BEGIN Records supplied
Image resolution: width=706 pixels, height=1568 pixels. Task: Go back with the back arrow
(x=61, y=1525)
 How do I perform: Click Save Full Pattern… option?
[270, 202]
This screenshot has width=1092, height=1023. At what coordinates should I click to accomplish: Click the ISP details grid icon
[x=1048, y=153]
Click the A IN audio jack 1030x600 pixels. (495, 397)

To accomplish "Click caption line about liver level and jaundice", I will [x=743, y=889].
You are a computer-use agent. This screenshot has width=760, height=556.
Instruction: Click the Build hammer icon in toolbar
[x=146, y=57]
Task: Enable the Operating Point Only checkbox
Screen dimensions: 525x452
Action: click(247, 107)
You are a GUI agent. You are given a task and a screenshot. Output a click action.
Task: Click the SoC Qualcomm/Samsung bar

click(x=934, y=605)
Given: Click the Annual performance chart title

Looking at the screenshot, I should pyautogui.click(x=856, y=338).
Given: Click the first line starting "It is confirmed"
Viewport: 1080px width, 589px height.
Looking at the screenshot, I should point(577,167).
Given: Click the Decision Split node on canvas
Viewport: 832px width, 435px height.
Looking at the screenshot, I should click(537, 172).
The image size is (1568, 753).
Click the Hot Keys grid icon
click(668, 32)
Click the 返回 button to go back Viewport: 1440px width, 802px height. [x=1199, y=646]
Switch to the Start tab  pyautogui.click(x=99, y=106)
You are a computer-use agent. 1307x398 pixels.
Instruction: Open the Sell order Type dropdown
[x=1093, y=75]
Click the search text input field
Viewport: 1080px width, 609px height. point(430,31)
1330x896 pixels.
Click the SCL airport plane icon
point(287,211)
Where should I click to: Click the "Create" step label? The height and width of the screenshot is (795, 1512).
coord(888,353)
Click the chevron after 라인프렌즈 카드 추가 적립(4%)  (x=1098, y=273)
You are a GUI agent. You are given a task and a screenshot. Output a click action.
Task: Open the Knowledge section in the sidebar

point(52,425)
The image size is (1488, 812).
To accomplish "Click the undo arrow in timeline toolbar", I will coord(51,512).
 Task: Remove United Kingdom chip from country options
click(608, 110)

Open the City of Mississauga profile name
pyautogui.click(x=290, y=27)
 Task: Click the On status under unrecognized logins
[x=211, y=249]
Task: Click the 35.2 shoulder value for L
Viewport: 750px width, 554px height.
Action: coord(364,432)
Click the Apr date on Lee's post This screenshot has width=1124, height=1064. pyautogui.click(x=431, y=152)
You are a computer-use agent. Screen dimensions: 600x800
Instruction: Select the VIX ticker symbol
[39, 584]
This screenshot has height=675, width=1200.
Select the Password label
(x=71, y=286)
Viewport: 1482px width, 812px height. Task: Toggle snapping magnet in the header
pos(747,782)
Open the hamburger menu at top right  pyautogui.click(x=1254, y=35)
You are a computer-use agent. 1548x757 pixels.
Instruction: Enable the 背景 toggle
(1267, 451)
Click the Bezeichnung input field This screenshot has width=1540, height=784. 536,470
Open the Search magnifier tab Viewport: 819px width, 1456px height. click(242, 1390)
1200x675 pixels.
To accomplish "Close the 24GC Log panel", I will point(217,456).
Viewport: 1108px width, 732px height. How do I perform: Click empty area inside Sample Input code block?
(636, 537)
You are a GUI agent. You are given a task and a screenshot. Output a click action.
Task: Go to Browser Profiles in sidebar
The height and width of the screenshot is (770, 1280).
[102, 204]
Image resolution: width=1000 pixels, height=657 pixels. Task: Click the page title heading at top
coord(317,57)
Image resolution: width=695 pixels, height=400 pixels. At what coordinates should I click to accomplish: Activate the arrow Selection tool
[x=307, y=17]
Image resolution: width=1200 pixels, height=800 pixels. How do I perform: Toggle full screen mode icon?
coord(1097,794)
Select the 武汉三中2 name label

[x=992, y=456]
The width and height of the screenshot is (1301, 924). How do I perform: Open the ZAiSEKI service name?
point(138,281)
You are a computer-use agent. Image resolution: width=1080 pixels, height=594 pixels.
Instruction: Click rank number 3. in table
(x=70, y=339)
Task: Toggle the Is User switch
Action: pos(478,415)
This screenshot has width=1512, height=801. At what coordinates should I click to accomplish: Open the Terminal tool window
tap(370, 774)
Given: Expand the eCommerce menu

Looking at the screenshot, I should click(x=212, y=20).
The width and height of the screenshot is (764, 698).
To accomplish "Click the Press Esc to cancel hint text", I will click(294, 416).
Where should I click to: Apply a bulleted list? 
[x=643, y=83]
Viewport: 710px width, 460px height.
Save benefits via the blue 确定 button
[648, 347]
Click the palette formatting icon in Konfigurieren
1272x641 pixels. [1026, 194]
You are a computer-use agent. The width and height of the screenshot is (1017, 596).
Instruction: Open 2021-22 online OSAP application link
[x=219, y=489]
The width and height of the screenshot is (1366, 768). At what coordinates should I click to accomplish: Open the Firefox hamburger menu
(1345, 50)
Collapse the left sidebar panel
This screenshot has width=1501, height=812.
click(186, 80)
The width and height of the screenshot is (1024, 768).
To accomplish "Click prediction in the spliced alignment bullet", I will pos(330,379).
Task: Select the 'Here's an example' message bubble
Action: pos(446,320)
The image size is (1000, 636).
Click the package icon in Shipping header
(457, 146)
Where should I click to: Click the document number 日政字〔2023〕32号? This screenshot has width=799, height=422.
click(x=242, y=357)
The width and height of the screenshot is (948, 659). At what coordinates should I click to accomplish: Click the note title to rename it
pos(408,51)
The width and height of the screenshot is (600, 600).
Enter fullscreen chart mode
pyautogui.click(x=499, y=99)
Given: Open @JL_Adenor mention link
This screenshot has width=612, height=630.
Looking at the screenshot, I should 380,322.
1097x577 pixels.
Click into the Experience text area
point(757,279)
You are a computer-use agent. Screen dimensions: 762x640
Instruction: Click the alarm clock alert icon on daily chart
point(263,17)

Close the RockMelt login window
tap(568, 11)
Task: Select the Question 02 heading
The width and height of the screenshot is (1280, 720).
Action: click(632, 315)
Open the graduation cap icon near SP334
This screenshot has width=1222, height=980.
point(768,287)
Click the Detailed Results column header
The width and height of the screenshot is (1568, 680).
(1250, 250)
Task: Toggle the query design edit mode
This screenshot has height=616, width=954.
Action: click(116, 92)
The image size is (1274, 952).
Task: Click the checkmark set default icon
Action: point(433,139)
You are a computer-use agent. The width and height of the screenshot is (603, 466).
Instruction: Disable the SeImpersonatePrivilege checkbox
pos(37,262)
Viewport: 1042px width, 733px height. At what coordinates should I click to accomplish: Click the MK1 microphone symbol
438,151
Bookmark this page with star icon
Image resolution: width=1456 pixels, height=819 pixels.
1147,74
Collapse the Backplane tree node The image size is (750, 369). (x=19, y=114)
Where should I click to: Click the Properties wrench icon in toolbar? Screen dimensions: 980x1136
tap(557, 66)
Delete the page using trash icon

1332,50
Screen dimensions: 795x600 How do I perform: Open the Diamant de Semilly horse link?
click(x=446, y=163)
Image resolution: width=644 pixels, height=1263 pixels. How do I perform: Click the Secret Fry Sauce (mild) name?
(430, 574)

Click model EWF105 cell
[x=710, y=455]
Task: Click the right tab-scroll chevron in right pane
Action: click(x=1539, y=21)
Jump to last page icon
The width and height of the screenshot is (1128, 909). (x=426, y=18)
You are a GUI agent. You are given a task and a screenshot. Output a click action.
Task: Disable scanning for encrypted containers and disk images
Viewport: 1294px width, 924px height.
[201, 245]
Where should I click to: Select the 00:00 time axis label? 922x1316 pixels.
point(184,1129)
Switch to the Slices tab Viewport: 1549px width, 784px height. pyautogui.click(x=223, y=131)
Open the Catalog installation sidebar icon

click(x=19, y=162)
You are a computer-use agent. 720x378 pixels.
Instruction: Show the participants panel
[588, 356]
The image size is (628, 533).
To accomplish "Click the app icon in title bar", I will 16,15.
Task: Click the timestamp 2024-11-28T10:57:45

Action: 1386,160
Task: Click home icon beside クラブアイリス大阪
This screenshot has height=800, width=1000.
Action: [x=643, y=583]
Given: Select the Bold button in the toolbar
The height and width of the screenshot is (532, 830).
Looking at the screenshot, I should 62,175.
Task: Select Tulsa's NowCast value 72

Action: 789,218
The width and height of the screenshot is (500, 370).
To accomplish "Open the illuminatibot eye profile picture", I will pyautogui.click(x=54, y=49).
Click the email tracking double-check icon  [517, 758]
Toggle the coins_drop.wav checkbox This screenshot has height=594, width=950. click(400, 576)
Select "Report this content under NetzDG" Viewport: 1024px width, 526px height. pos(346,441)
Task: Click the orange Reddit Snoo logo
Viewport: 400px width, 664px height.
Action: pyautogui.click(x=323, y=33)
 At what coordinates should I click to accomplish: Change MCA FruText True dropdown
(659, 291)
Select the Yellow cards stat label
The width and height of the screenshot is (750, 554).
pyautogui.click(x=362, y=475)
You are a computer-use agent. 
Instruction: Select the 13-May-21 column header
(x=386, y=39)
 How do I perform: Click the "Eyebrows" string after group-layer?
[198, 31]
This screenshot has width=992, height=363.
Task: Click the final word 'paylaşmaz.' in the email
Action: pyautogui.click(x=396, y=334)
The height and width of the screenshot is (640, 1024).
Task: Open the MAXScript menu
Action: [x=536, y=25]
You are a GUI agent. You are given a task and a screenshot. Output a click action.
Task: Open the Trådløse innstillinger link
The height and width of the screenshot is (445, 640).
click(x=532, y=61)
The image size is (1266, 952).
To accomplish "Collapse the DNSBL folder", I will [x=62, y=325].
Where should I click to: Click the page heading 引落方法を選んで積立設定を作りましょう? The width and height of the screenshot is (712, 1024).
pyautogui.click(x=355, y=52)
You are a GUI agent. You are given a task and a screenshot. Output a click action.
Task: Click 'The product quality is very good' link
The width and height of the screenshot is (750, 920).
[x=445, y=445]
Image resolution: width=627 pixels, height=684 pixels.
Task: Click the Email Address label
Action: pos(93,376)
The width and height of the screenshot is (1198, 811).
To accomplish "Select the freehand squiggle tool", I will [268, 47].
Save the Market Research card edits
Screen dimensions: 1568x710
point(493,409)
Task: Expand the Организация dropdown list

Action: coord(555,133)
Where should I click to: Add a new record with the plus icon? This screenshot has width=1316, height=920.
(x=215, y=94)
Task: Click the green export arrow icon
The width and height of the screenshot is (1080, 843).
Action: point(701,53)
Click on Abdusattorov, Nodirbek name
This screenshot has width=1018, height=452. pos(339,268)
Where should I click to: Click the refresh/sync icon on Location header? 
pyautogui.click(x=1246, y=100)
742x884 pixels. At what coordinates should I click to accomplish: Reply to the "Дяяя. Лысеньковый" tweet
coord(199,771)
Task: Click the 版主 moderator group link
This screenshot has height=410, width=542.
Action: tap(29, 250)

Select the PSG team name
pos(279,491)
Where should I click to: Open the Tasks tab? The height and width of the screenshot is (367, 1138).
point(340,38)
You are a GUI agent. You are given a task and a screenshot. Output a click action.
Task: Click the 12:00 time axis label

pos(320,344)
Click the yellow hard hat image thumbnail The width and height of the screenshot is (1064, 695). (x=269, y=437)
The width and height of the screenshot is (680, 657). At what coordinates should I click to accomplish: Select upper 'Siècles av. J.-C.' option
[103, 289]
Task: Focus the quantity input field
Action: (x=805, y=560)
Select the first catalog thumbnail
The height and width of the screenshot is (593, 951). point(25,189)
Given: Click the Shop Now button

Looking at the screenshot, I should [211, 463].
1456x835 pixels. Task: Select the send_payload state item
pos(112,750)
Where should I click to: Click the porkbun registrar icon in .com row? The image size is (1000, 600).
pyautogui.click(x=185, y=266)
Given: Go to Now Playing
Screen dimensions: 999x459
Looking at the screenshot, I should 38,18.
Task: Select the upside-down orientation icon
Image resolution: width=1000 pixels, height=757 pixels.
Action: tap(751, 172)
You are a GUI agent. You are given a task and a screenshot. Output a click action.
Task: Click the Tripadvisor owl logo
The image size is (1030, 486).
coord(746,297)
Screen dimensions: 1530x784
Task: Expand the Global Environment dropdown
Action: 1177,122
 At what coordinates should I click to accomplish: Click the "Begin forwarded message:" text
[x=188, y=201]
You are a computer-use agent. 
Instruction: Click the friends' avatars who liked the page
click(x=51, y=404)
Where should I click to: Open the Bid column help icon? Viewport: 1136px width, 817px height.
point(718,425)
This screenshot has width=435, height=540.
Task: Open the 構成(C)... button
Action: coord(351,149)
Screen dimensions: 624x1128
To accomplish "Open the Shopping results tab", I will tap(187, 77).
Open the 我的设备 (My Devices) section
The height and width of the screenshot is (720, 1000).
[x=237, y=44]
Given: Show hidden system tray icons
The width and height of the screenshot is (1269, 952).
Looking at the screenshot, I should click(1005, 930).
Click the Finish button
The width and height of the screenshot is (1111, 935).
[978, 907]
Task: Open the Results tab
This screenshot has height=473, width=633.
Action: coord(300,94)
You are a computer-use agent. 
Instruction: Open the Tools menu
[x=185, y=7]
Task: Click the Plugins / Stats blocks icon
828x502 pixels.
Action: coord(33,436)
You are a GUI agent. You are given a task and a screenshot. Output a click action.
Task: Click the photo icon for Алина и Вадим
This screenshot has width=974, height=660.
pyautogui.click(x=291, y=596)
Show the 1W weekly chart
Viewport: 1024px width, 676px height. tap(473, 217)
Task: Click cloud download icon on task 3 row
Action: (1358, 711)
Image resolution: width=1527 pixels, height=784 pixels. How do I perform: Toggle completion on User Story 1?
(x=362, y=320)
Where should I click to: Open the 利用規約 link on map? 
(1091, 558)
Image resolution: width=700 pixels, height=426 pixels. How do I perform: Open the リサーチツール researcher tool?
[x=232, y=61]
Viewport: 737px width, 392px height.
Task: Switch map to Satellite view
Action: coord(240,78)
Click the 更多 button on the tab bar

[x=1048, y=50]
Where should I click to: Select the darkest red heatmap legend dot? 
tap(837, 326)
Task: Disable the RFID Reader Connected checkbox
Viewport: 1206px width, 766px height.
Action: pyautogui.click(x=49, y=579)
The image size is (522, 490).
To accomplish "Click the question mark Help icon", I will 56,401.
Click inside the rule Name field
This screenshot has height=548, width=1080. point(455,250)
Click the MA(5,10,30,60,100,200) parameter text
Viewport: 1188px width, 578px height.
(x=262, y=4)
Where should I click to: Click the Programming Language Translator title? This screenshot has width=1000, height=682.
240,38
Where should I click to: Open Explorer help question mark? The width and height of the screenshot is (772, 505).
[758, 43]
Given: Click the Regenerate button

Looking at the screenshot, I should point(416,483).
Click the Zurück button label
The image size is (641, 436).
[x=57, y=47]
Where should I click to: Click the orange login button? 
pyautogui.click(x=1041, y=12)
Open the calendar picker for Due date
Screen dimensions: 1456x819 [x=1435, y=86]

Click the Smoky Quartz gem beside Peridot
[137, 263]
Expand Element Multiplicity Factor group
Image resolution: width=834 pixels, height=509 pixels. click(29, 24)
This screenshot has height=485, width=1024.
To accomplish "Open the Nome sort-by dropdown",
END Records supplied
■ Exercise objective ■
Pull every line containing "node" from the data.

■ Final answer ■
Given: Click the Decision Split node on canvas
Collapse the Backplane tree node The image size is (750, 369). (x=19, y=114)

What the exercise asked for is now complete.